= EXERCISE =
The entries below hold a line with "Task: Open the Setup gear icon at bottom left" and a line with "Task: Open view options eye toggle in preview". Return those lines and all that lie between them, exactly and only.

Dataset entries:
================
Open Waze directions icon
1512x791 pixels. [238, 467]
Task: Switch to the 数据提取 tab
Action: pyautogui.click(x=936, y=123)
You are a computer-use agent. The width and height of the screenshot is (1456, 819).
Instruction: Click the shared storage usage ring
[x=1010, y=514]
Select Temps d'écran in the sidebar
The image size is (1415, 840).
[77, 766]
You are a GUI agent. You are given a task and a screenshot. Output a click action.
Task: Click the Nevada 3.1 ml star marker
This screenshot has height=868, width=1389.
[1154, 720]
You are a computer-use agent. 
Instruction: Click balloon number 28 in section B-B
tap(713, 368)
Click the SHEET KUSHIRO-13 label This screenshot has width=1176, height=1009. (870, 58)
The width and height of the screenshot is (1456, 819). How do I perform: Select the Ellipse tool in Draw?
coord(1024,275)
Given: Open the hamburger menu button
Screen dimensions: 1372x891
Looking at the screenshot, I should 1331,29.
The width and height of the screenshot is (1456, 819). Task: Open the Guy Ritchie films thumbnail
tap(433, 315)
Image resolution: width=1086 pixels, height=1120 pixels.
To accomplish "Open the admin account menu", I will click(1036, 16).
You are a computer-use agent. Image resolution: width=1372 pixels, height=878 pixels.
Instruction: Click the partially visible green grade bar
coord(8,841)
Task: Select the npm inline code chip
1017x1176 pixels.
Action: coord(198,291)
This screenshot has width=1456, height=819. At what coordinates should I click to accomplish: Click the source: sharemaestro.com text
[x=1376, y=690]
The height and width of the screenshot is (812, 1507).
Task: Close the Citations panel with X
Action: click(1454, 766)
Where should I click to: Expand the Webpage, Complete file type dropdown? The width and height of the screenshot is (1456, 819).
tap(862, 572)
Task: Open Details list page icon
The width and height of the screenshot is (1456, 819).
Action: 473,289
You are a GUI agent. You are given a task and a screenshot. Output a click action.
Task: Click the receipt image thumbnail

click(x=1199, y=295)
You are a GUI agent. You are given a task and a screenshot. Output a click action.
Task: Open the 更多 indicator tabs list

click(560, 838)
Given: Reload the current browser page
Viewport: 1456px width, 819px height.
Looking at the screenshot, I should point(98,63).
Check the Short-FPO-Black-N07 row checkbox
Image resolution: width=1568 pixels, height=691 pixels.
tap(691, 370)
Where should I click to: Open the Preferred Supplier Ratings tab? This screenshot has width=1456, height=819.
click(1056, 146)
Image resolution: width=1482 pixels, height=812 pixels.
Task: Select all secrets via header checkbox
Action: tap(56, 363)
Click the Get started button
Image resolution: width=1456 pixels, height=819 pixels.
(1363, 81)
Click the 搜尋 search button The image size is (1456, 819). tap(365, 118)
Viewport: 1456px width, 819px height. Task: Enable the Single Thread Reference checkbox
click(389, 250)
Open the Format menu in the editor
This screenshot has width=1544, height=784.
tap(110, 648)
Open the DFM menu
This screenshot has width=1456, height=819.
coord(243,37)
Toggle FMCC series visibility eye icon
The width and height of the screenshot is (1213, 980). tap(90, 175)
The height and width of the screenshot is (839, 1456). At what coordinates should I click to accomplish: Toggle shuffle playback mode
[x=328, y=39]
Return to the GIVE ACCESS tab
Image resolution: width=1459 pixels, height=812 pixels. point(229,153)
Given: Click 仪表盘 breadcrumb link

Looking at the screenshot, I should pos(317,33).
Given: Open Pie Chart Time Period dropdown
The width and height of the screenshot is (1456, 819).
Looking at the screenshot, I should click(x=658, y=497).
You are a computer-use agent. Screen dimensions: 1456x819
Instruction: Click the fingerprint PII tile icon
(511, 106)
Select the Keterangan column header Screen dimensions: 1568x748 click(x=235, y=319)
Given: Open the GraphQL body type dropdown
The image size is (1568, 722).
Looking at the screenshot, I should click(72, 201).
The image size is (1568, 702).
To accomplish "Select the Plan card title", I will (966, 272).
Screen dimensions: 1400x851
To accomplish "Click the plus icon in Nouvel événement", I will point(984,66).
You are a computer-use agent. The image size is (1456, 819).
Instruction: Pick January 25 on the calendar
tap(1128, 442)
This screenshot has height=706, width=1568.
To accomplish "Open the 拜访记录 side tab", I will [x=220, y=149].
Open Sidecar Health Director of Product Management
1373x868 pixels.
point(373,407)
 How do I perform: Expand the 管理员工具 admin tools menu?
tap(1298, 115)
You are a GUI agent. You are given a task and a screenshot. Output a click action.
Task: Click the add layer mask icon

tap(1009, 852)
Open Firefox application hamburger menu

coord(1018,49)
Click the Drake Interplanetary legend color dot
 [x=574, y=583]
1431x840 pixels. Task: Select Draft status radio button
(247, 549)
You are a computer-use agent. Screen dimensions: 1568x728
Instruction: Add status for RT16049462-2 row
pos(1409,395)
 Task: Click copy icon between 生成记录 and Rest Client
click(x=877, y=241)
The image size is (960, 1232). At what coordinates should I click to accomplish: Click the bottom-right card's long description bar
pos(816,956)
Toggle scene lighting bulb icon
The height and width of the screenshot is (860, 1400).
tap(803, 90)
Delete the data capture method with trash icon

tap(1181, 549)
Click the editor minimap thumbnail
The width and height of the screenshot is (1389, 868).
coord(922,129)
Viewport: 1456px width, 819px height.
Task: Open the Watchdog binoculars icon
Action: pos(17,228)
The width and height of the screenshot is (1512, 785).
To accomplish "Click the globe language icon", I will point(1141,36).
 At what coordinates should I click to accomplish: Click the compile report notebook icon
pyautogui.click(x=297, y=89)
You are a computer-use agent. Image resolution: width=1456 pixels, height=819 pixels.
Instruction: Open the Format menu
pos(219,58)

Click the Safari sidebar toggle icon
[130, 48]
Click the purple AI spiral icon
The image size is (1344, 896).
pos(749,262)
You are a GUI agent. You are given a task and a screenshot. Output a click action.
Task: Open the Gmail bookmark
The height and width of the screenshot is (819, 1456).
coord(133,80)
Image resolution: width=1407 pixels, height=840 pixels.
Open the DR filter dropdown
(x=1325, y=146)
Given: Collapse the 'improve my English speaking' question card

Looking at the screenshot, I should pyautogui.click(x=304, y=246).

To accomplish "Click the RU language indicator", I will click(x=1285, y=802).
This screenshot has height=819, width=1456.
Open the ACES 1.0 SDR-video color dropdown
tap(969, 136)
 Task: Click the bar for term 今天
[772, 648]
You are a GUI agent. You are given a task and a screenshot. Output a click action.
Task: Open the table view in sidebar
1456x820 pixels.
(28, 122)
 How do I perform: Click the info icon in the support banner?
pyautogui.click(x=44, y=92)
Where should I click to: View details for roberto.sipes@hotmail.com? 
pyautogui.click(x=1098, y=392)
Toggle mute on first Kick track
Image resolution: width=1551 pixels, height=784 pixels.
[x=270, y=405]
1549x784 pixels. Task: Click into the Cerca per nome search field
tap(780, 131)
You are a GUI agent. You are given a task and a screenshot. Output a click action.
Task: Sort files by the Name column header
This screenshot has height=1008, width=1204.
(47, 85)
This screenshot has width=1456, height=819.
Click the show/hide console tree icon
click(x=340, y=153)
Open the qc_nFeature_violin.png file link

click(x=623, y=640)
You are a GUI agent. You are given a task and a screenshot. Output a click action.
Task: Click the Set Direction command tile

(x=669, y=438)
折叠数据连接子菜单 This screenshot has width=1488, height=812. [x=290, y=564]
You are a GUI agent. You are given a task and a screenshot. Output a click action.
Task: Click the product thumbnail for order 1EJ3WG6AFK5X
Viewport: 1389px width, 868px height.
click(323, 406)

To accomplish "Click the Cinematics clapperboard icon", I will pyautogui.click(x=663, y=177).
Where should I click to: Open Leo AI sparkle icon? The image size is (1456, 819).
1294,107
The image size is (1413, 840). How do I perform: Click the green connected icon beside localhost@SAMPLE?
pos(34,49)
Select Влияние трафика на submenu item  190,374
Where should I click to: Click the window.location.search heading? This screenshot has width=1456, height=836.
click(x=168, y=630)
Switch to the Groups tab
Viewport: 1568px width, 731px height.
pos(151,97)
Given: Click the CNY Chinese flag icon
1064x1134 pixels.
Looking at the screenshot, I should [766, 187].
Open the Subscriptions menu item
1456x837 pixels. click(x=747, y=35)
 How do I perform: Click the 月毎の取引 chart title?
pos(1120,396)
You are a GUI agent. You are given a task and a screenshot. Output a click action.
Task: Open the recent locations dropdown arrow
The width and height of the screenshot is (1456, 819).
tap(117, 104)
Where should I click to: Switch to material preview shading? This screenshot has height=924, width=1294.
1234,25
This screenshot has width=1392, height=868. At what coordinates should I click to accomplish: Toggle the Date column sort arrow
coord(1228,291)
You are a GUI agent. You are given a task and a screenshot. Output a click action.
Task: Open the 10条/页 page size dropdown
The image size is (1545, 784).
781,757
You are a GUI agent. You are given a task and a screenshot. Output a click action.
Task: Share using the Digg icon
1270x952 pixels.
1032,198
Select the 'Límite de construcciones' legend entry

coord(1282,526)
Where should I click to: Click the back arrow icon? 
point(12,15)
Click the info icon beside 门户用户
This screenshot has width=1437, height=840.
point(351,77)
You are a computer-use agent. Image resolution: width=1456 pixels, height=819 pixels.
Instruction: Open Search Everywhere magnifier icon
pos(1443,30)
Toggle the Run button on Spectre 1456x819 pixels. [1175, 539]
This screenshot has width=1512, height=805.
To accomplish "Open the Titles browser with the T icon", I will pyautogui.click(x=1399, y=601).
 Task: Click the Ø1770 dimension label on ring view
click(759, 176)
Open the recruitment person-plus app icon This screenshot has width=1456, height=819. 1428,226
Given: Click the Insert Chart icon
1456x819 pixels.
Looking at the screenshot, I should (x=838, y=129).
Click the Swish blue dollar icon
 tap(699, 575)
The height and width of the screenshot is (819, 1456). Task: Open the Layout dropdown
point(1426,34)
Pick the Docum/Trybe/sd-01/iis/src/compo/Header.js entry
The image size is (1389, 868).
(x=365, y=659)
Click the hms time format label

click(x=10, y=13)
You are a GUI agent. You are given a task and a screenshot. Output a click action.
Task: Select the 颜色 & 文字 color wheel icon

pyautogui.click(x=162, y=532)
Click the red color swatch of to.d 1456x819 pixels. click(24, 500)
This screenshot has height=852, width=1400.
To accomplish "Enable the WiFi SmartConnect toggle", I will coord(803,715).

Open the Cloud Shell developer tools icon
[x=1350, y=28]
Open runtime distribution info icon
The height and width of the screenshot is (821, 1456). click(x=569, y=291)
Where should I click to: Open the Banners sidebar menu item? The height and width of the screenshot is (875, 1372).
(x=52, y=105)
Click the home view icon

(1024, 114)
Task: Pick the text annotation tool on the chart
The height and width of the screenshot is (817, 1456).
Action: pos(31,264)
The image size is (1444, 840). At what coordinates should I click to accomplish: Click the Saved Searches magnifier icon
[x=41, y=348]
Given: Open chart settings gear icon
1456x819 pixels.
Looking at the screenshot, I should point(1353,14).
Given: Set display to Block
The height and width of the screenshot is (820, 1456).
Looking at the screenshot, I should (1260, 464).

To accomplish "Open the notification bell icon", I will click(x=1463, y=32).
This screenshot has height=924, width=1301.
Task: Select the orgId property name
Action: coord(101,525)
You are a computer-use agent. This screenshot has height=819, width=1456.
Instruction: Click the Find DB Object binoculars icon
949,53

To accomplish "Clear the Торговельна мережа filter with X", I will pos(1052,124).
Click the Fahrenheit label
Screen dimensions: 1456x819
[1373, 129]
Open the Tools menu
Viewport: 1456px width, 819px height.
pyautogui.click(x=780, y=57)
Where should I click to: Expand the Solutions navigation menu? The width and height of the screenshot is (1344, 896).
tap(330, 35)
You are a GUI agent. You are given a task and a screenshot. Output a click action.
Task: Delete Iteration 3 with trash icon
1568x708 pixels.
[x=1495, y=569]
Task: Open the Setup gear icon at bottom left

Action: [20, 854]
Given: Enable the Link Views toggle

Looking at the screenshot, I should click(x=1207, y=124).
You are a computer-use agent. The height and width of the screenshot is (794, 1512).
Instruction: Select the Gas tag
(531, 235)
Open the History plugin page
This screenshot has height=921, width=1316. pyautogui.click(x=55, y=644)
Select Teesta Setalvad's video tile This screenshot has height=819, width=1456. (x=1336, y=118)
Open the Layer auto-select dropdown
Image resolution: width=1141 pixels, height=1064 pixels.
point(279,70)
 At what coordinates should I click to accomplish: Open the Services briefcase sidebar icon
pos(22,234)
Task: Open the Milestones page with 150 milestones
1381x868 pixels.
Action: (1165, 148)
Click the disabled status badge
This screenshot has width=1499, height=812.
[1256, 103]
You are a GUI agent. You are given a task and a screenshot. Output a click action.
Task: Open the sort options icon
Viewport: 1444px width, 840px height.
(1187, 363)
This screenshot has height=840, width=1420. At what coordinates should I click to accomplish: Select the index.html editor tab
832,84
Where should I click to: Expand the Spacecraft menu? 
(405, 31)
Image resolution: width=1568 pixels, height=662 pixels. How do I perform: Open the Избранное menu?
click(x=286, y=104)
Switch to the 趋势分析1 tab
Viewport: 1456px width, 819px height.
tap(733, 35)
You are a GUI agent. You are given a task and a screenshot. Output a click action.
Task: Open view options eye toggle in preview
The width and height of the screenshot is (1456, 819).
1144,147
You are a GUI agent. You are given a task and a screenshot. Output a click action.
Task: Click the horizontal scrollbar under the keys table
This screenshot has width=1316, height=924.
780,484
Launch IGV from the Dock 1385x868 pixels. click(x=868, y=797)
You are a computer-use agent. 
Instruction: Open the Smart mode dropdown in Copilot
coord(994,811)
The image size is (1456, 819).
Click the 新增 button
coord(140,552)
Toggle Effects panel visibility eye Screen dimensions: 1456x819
================
= RESPONSE TO THE EXERCISE =
Task: Open the Setup gear icon at bottom left

Action: [20, 854]
Given: Enable the Link Views toggle

Looking at the screenshot, I should click(x=1207, y=124).
You are a computer-use agent. The height and width of the screenshot is (794, 1512).
Instruction: Select the Gas tag
(531, 235)
Open the History plugin page
This screenshot has height=921, width=1316. pyautogui.click(x=55, y=644)
Select Teesta Setalvad's video tile This screenshot has height=819, width=1456. (x=1336, y=118)
Open the Layer auto-select dropdown
Image resolution: width=1141 pixels, height=1064 pixels.
point(279,70)
 At what coordinates should I click to accomplish: Open the Services briefcase sidebar icon
pos(22,234)
Task: Open the Milestones page with 150 milestones
1381x868 pixels.
Action: (1165, 148)
Click the disabled status badge
This screenshot has width=1499, height=812.
[1256, 103]
You are a GUI agent. You are given a task and a screenshot. Output a click action.
Task: Open the sort options icon
Viewport: 1444px width, 840px height.
(1187, 363)
This screenshot has height=840, width=1420. At what coordinates should I click to accomplish: Select the index.html editor tab
832,84
Where should I click to: Expand the Spacecraft menu? 
(405, 31)
Image resolution: width=1568 pixels, height=662 pixels. How do I perform: Open the Избранное menu?
click(x=286, y=104)
Switch to the 趋势分析1 tab
Viewport: 1456px width, 819px height.
tap(733, 35)
You are a GUI agent. You are given a task and a screenshot. Output a click action.
Task: Open view options eye toggle in preview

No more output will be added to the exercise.